Gaming Insider by Phil Hevener |

This Woolf has no sheep’s clothing!

So how did the little Las Vegas-based Navegante Group muscle its way through a group of giants that includes the biggest gaming companies in the business to win the right to operate 4,500 VLTs at New York City’s Aqueduct racetrack?

It’s a question Navegante CEO Larry Woolf fields with a moment of thoughtful silence before offering a good-natured chuckle and saying, "That’s a trade secret."

 

But he does not quarrel with the notion that it is helpful, being in the right place at the right time to benefit from knowing all the right people.
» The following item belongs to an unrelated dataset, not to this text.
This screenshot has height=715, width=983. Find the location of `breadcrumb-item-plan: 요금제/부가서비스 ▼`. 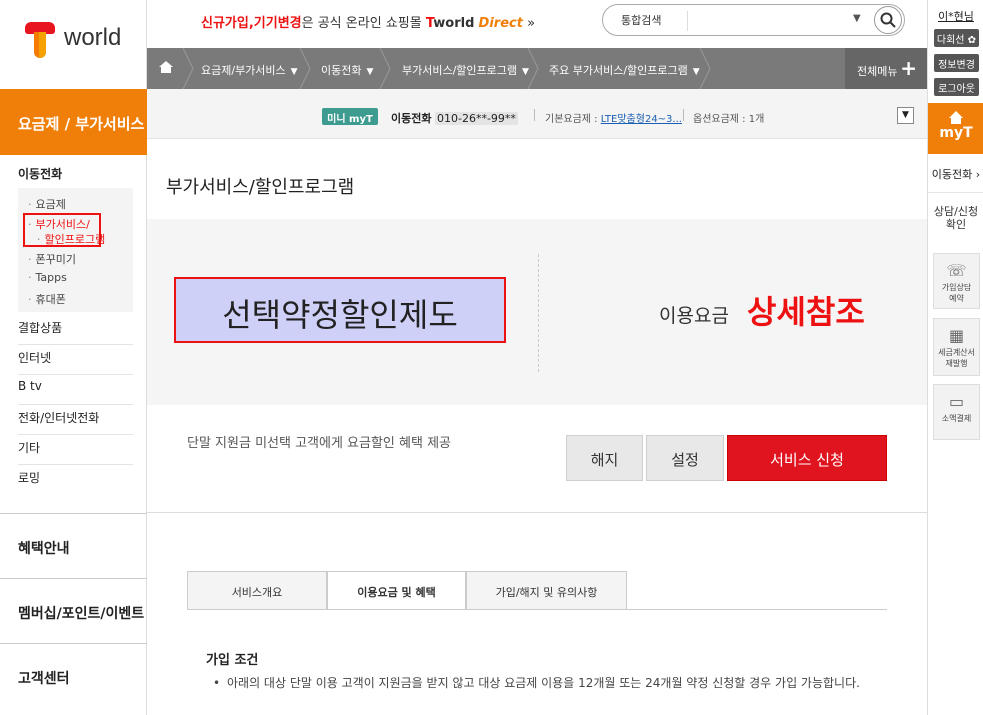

Also, it is not as though Navegante lacks experience at this business of putting together a good offer when the pressure is on in a big way.

The company had previously outbid about 27 competitors for the license at the Casino Niagara on the New York-Canadian border.

The outcome of the surprisingly long bidding process probably speaks volumes about the importance of well-connected local partners. The half-dozen or so principals in what is known as Aqueduct Entertainment Group includes names with years of experience at navigating the currents shaping business and governmental realities in the New York City area.

The list includes Levine Builders and Turner Construction which have been building in the New York area for years. Turner pioneered the use of reinforced concrete design concepts and demonstrated them with the building of the station stairs for the New York subway system in 1904.

Queens-based Levine and its affiliates have built or renovated thousands of residential units and millions of square feet of commercial space, including the largest development built in Harlem in the last 20 years.

This core of principals was reportedly pointed toward Navegante by mutual acquaintances in the banking industry.

The considerable interest in the Aqueduct bidding came from the fact that Aqueduct with its roughly 200 acres of real estate in the borough of Queens is a subway ride away from millions of potential gamblers.

The announcement of the winning bidder had been expected late last summer but whatever was going on with the negotiation process produced a considerable delay that ended last Friday with the announcement by Gov. David Paterson.

Besides the Casino Niagara, Navegante operates Nevada casinos that include the Sahara in Las Vegas and properties in Elko and Reno.

Companies that bid unsuccessfully included the Florida-based Hard Rock casinos owned by the Seminoles, Penn National, Harrah’s and MGM MIRAGE. Steve Wynn dropped out of the bidding late last year despite the early prediction of insiders familiar with the politics of New York racing that Wynn would emerge as the winner.

Woolf who formerly headed the Las Vegas MGM resort, said the goal of the AEG bid was to create the feel of a New York City neighborhood with hotdog vendors and Corona Italian ice.

The 60-70 percent tax rate in New York would seem to limit early development but Aqueduct’s appeal has a lot to do with possible changes down the road, a situation similar to the scenarios taking shape in Pennsylvania and Delaware where tracks with only slots are evolving into full casinos with the addition of table games and efforts to acquire sports betting.

How did AEG beat out much larger companies operating and marketing many of the world’s best- known casino resorts?

There was not a lot of clarity in Paterson’s explanation that referred to the AEG offer as a "comprehensive bid" that benefits from "community support" while offering "strong marketing appeal …"

Whatever that means.

Penn National, which had submitted a bid with the promise of $300 million in upfront money, used words like "shocked" and "dismayed" to describe the Paterson decision.

A senior gaming industry official cited a reality that runs through many different business sectors: "Sometimes it is who you know, not what you know."

Woolf concedes, without giving away any details, "It was a real slugfest for awhile," as the agents of the various bidders waded into the brawl.

Neither MGM nor Harrah’s were given serious attention because of the different question marks hanging over each. MGM is dealing with the uncertainty created by the unresolved argument in neighboring New Jersey over whether the company should be doing business in Macau with Pansy Ho.

The giant-sized financial issues pressuring Harrah’s may have been sufficient to have New York analysts wondering where Aqueduct would be on the company’s priority list.

As for Penn’s "shock" and "dismay," well, sometimes it helps to be in the company of the right people.

If the Aqueduct casino becomes a reality it will be the ninth New York track with slots or VLTs.

Woolf guesses that it may take about 60 days to finalize agreements with the state before work starts on a first phase of about 2,500 games that could be available in about 10 months.